My son is 15. He and his friends play 1e/Osric. They're also into super hard and retro video games. Like Spelunky. Ever play Spelunky? Fuck. Spelunky is hard, unforgiving and there's no save function. A lot of things can kill you with one hit and it takes skill and determination to get anywhere with that bloody game. Not every young person wants a game that hands everything to them. There are always going to be gamers who want the Hard Stuff!

Some decent death rules are desirable. Nothing as easy as, say 5e, but something more forgiving than death at 0. And make resurrection plausible by at least fifth level or so. Charge out the nose for it, use it to force quests, whatever. But once res is on the table, characters get a lot more relaxed with the idea of PC death. At that point, a TPK is what they worry about.
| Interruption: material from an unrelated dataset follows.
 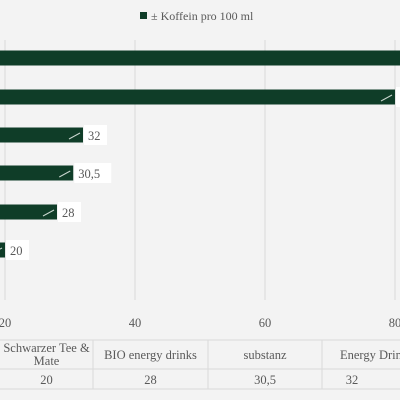 I want to click on data-label: 80, so click(x=398, y=97).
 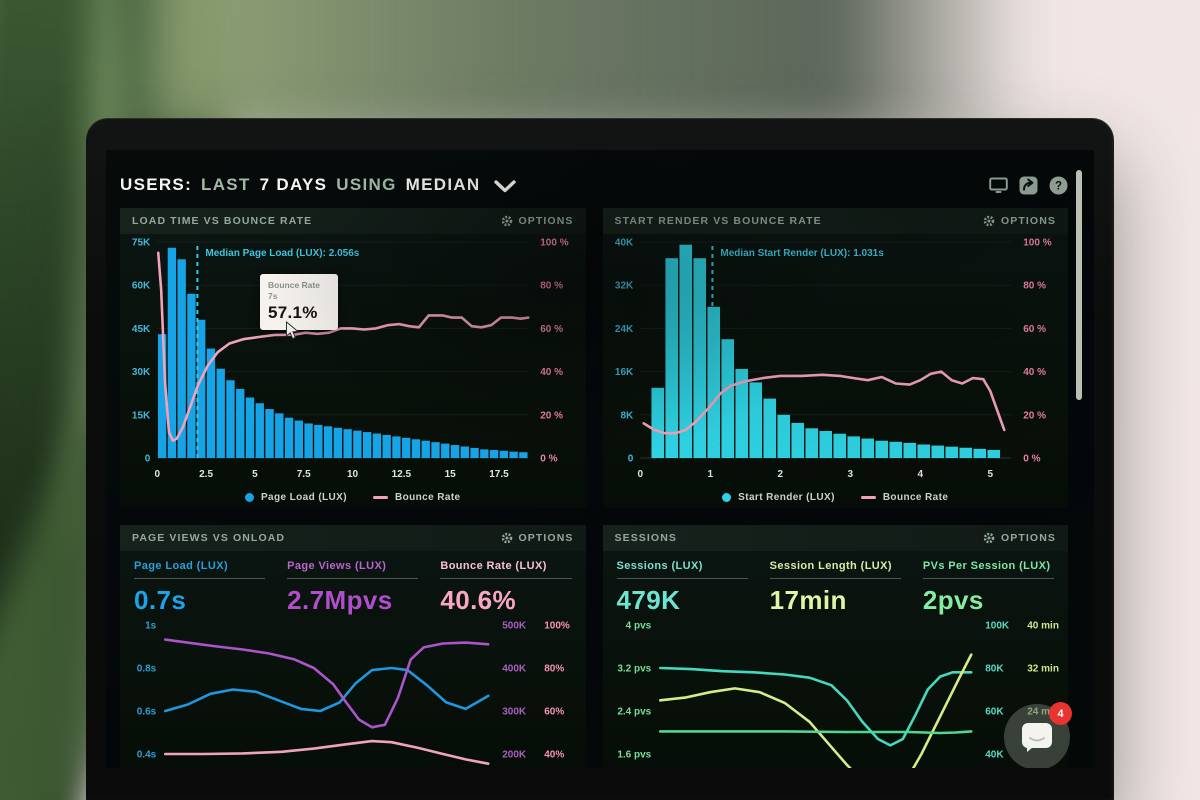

Old School play is probably never going to be for more than a relatively small sub section of RPG gamers. And that's okay. Get out there, talk to people, recruit people totally new to the game. Play via internet, if you've got no other choice. It isn't bad and still feels like playing D&D.

And do remember this. Three or four years from now, the players are unlikely to remember much about the time they casually dispatched the Lizard King's guards after putting them to sleep, then sneaked into his treasure room while Mr. Lizard was busy eating lunch, stole his treasure chest and coolly sauntered out of his dungeon.
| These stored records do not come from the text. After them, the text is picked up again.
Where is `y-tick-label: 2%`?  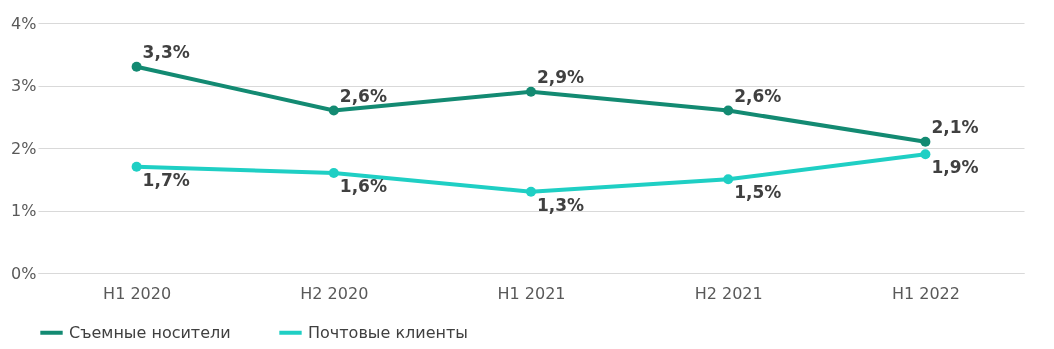 y-tick-label: 2% is located at coordinates (24, 148).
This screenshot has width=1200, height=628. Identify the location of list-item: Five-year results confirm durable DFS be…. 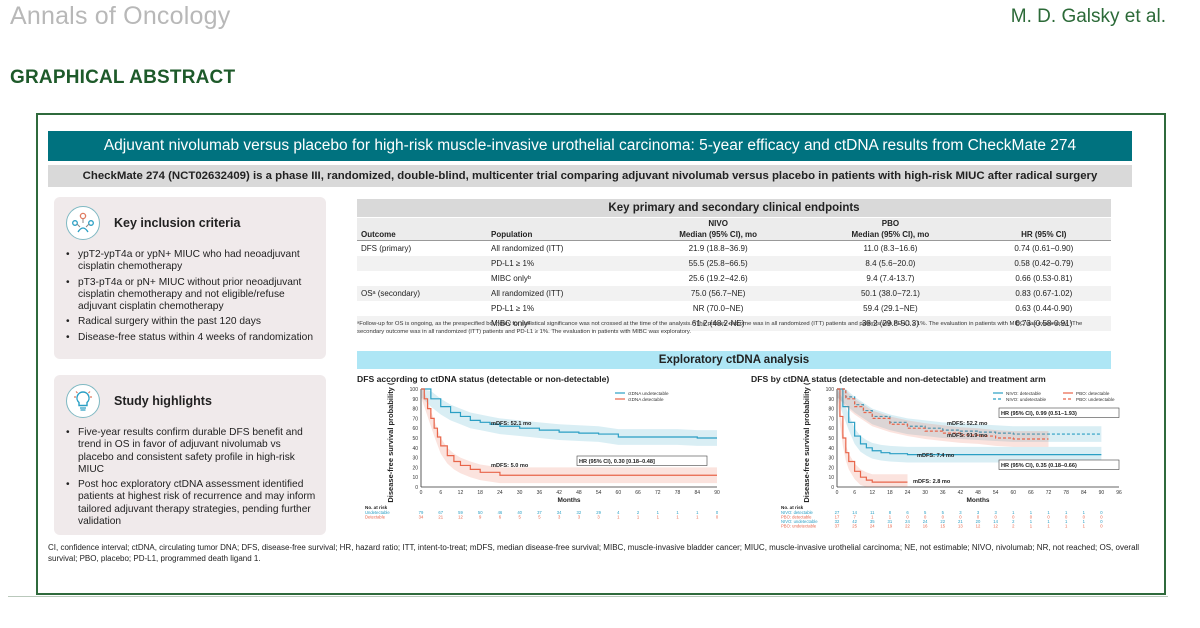
(191, 452).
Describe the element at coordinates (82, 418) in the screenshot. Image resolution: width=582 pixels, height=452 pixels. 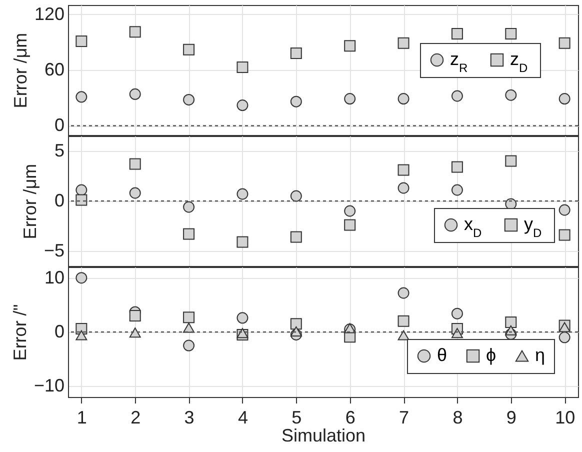
I see `x-tick-label: 1` at that location.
What they're going to remember forever is the firefight, down to the wire, one or two PC's down, all out melee, which they won with grit, daring and a timely lightening bolt or critical hit, finally killing that bastard Lizard and looting his treasure, limping out of the dungeon and calculating how much they would have to spend on getting a fellow PC resurrected. 
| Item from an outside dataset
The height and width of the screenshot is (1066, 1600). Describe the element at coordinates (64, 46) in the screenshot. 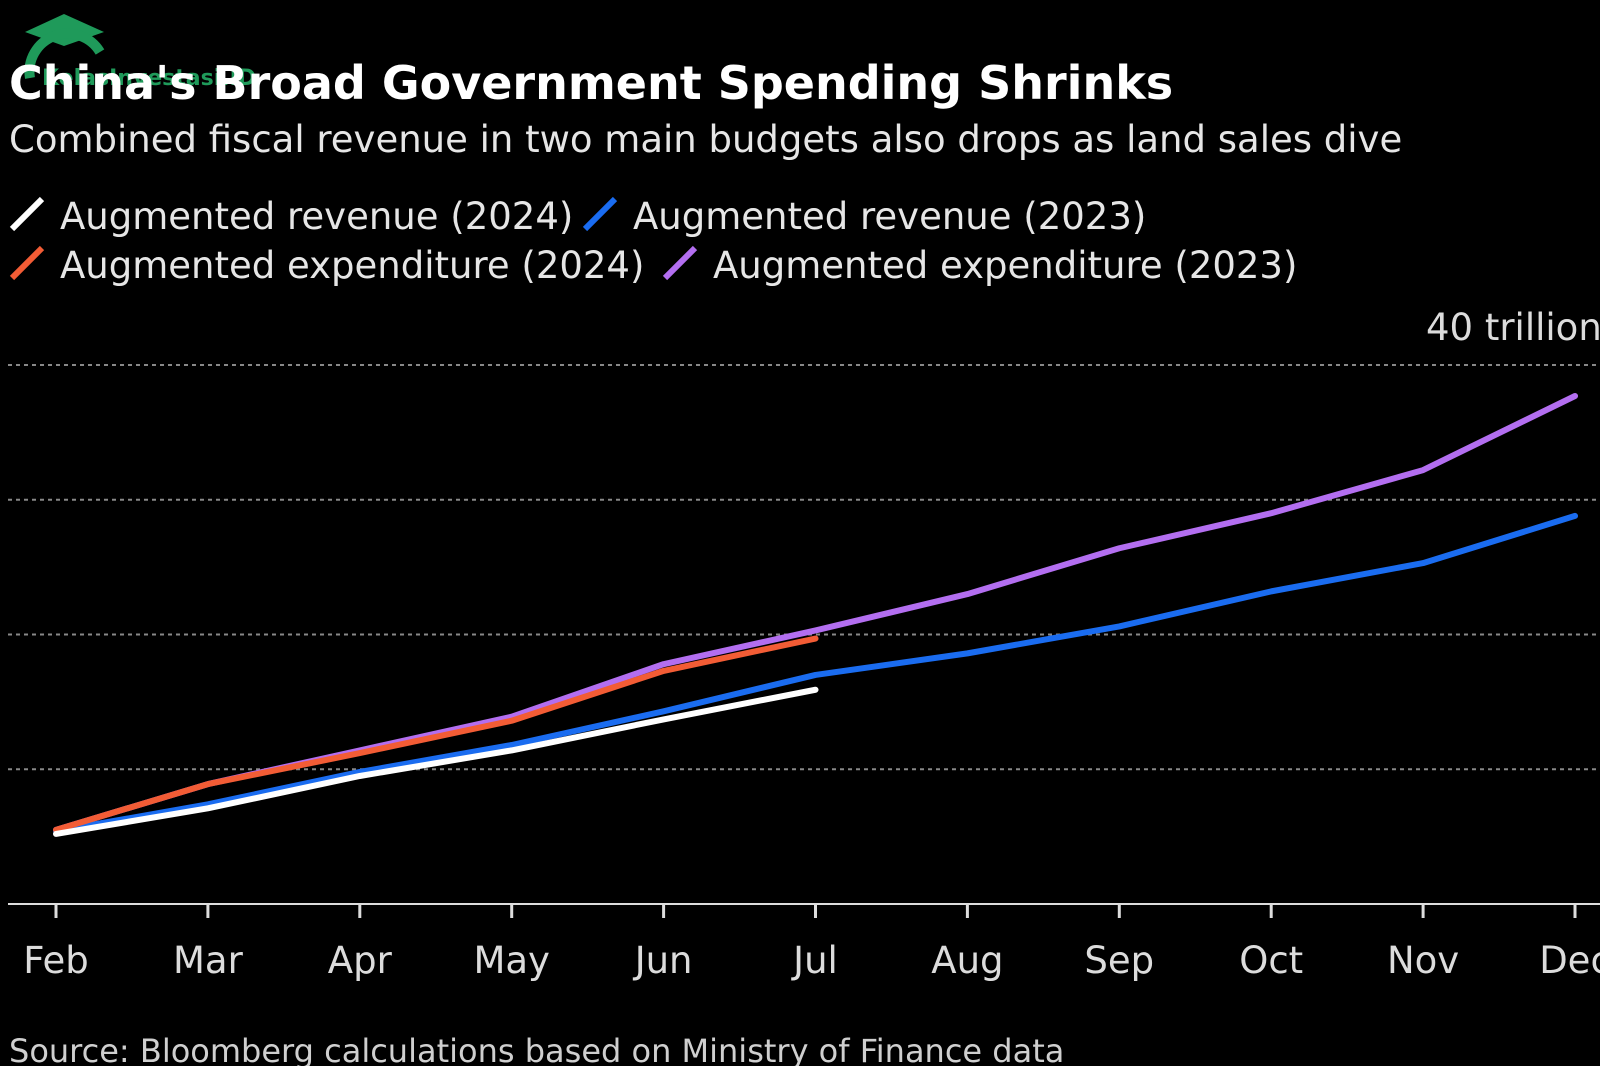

  1. I agree. I know there a some RPGs out there where combat is a fail. And that works for the system, but combat is a ton of fun. I get to roll all the 1s I want and complain about it with a smile afterwards.

    1. For a great example of an RPG with combat as a fail state, look at Unknown Armies. When guns come out it's possible for a player character to get one-shotted in the first round of combat.

      Of course, this is the same game system that starts the chapter on combat with a section titled "Six Ways to Avoid a Fight", so you can't say the players weren't warned.

      On the other hand, I haven't yet met a D&D or Pathfinder player who doesn't love combat.

  2. Absolutely! Although there certainly are times when it's best to AVOID combat cause you're gonna get dead real quick, I don't know any gamers who want to sidestep combat all the time. It's exciting!

  3. Right on. Somehow, some people have taken "Pick your fights, don't waste your resources, and when things gets bad, run" and turned it into a more hardcore than thou attitude. Combat is an integral part of the game - although, certainly, it is not a pure, balanced tactical combat game (which is what the attitude you describe is probably reacting to).

  4. Yes, this. Combat is great, and it's one of if not the main fun part besides checking to see if you leveled up. I'm all for being clever and sneaky and all of that, but combat is a big part of the enjoyment during the game and the stories after the fact.

  5. This is why I play so many Fighters.

  6. I love combat. My players love combat.

    It's just that we all have to remember that combat can be unpredictable; untimely deaths are on the table for both sides.

  7. I think you are suffering from selection bias. In D&D combat is not very lethal once you get past the first few levels compared to say Runequest and the rules don't give you a rich palette of alternatives like say GURPS so combat always looks like a good option. Some people like combat some people prefer other approaches where those options are supported by the rules set.

  8. In my couple years of playing dungeons and dragons, I have never once failed to enjoy a combat sequence. Combat shouldn't be a failed state, instead it should be used to spice up the adventure while adding atmosphere.

  9. I agree with you. If combat is the "failed state" of OSR play why are the vast bulk of the rules combat related?

  10. I loved combat. These days I run GURPS DF and it always has the potential to be highly lethal, and I was pleasantly surprised on two occasions when my players brokered peace instead of slaughter.